By John Gibson
Dr. Jekyl was the good man, his alternate personality, Mr. Hyde, was the monster.
The smart young techies at the top and bottom of the Facebook hierarchy should watch the movie. Spencer Tracy was great.
The movie might give them a clue about what's happening in their company.
To illustrate, yesterday I put a short video of what turned out to be a torrential rainstorm at the Texas ranch on Facebook. Totally inconsequential, but most videos on FB are just that--nothing particularly important. At the same time, god-only-knows who was posting a video of something awful and revolting and perhaps even a crime. Both things exist side by side.
Evidently people load 400 videos a minute to FB. That's a lot and the numbers may even be an undercount. Success and problems come together at FB.
In fact, a big problem. At today's big FB conference in San Jose--called F8--founder and uber boss Mark Zuckerberg may be--should be-- asking his army of hungry coders to please develop an algorithm that will recognize a real life murder.
That's because of the obvious--at least for anybody watching either FB or the news: the "live" murder, victim chosen at random, committed by Steve Stephens in Cleveland and posted on FB without FB being able to block it.
As for Stephens himself, at a noon news conference today police announced he was found by police near Eerie, Pa, and shot himself to death.
But he leaves an aftermath that focuses not on murder by crazy people (can there be any doubt?), but on FB itself. There needs to be a police style All Points Bulletin on a solution to the problem of violent videos on FB--which FB now recognizes a big problem needing a big solution. Can Facebook figure out how to prevent the worst possible videos from gaining a spot on FB without FB execs and engineers knowing about it in advance?

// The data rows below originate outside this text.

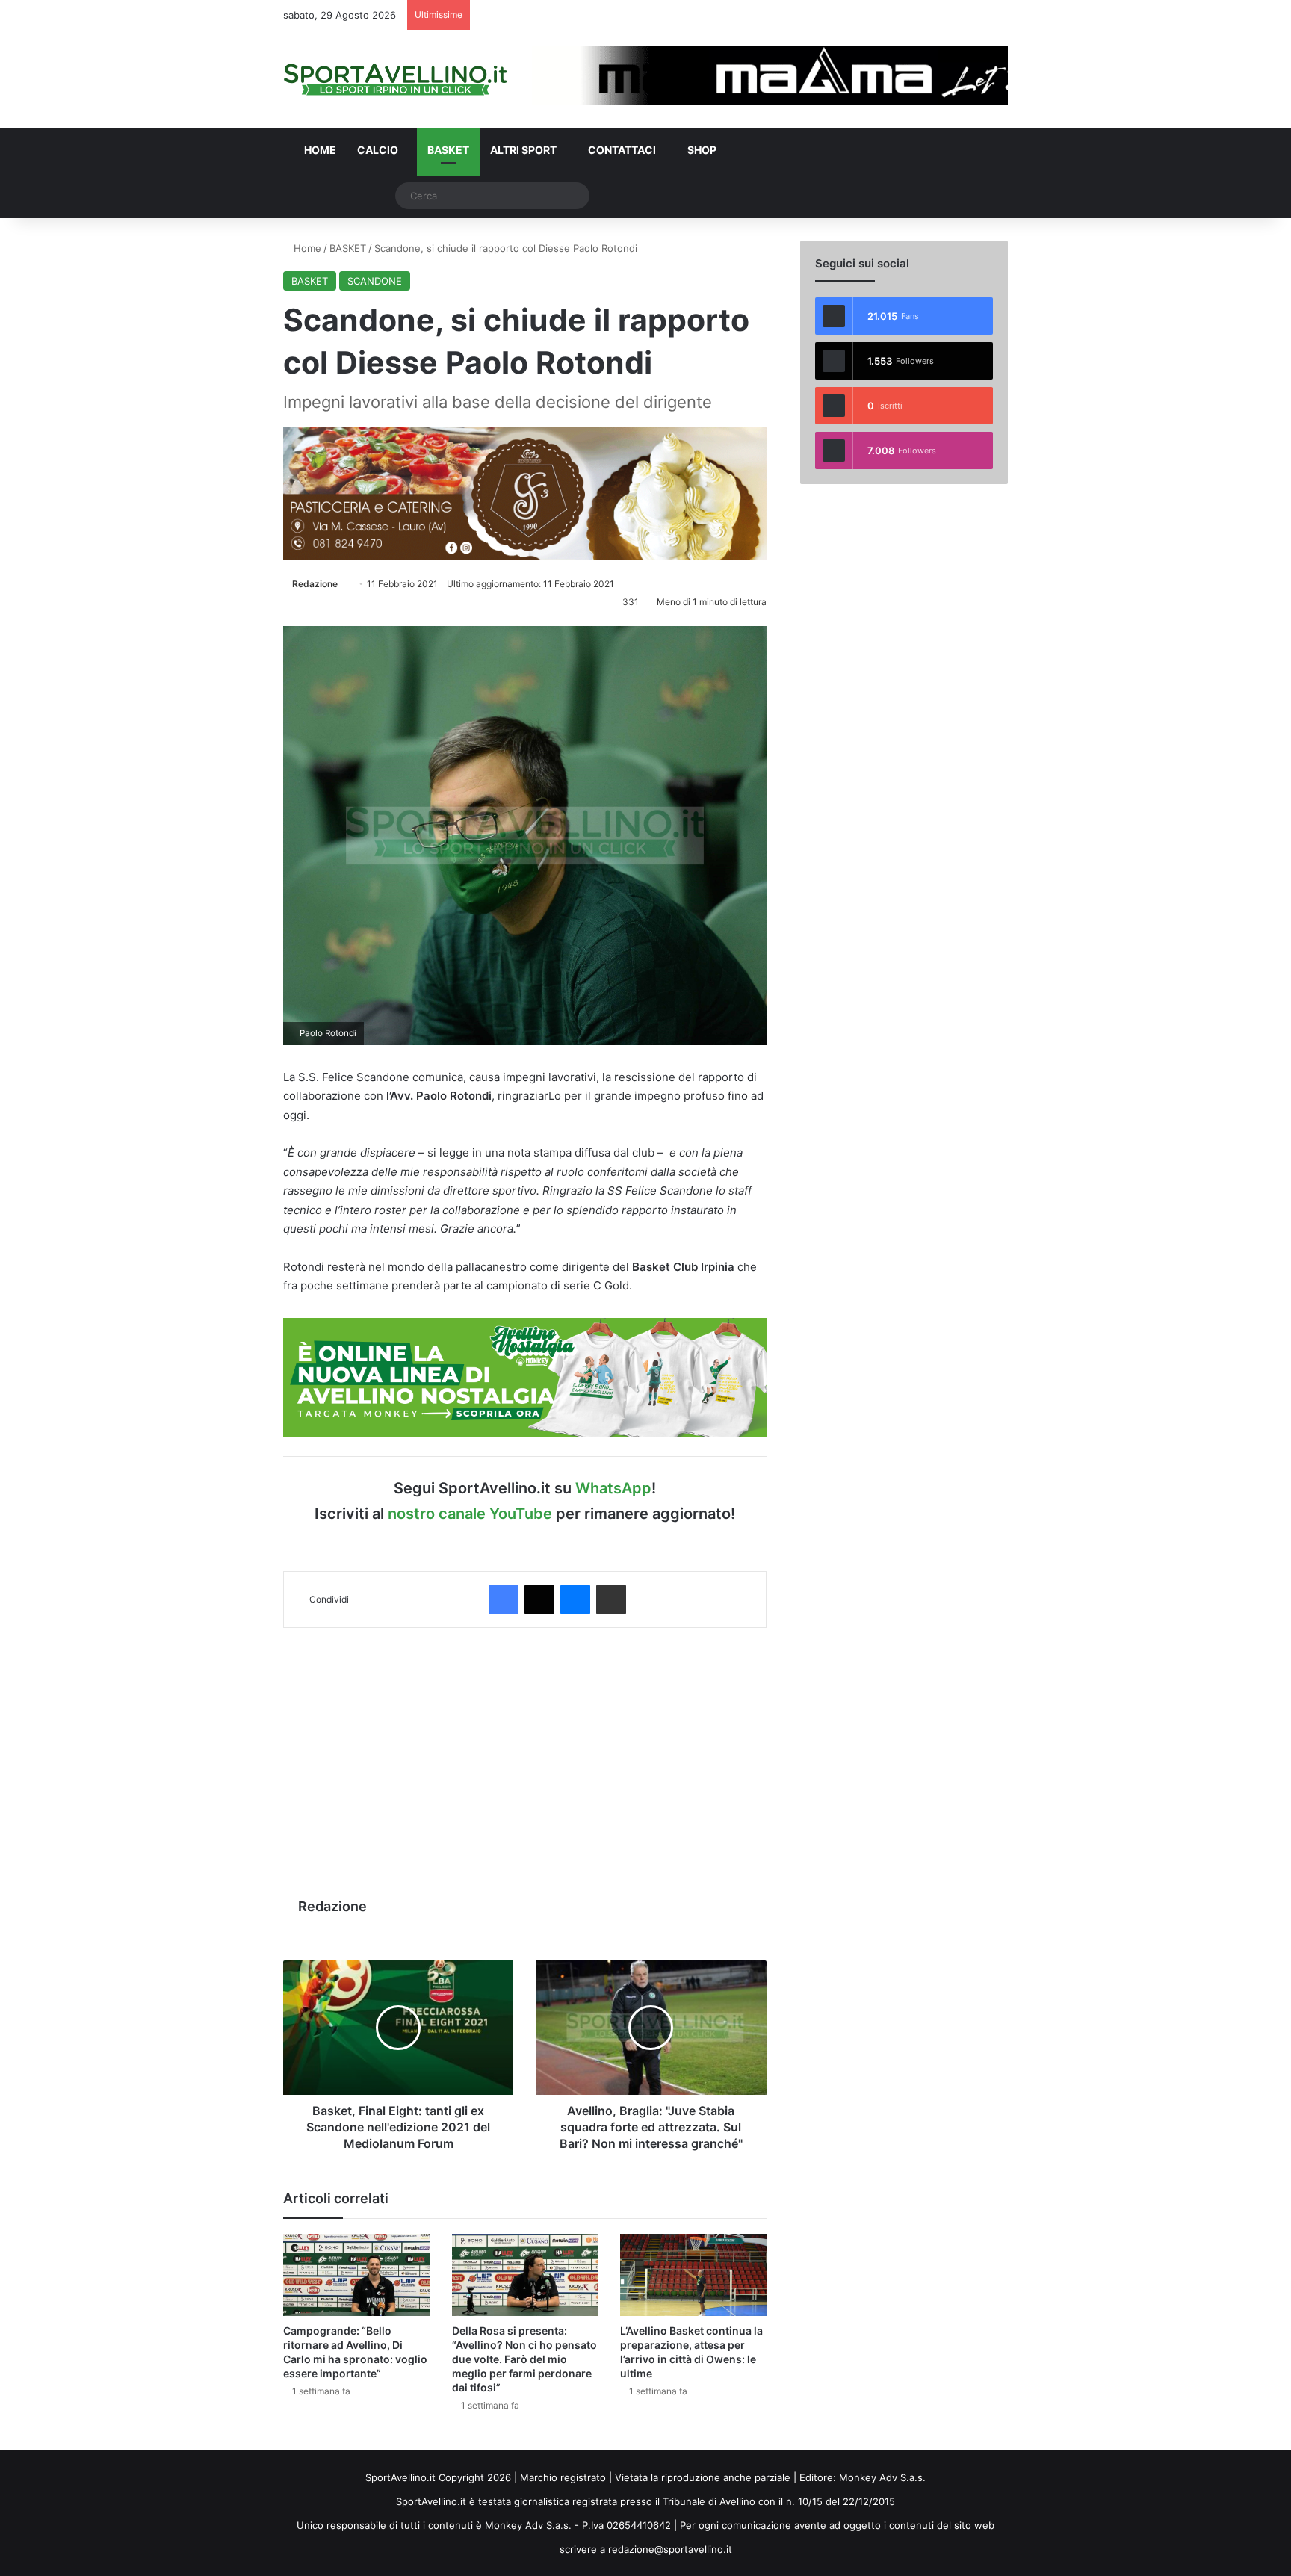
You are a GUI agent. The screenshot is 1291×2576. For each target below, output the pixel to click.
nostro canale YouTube (470, 1514)
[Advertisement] (525, 1755)
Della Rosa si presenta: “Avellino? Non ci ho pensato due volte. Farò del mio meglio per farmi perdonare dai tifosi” (524, 2359)
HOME (319, 149)
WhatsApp (613, 1488)
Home (306, 248)
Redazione (315, 583)
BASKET (448, 149)
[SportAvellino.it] (395, 79)
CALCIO (377, 149)
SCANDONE (374, 281)
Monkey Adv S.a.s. (882, 2477)
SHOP (700, 149)
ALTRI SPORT (523, 149)
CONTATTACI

FB seems as surprised as anyone when one of these videos shows up. It makes FB look like a car careening down the road driving itself while the so called drivers--those inside FB itself--are busy closing deals on multi million dollar houses and watching in amazed delight as their swollen bank accounts click off digits like the pump at the gas station.
If the driverless car crashes--Steve Stephens' "live" murder on FB-- the so called drivers of the careening online vehicle know as FB express shock that such a thing could happen.
There are endless stupid things posted on FB that the world probably shouldn't see, but don't do any great harm.
But how to sort them out. How does technology recognize what is acceptable and what is not? The wizards are going to try to figure it out. Zuckerberg says "young people are just smarter" and he's got a ton of young minds to prove that rule true. But it seems to me when a technology company becomes a media company--FB audiences would make a TV exec drool--the responsibility becomes different.
FB needs to have human eyes on what it "airs". That's its responsibility, just like any other television or film, or media company.
Instead we're going to hear about new algorithms, I promise you. That's because even FB can't afford the thousands of censors it would have to employ to otherwise solve the problem.
But I also think it will be a fool's mission even FB engineers won't take seriously. Instead the FB HQ is going to just ask the world to accept that while you're scrolling through funny dog videos and people bunge jumping and kids having birthday parties you'll run across the occasional murder.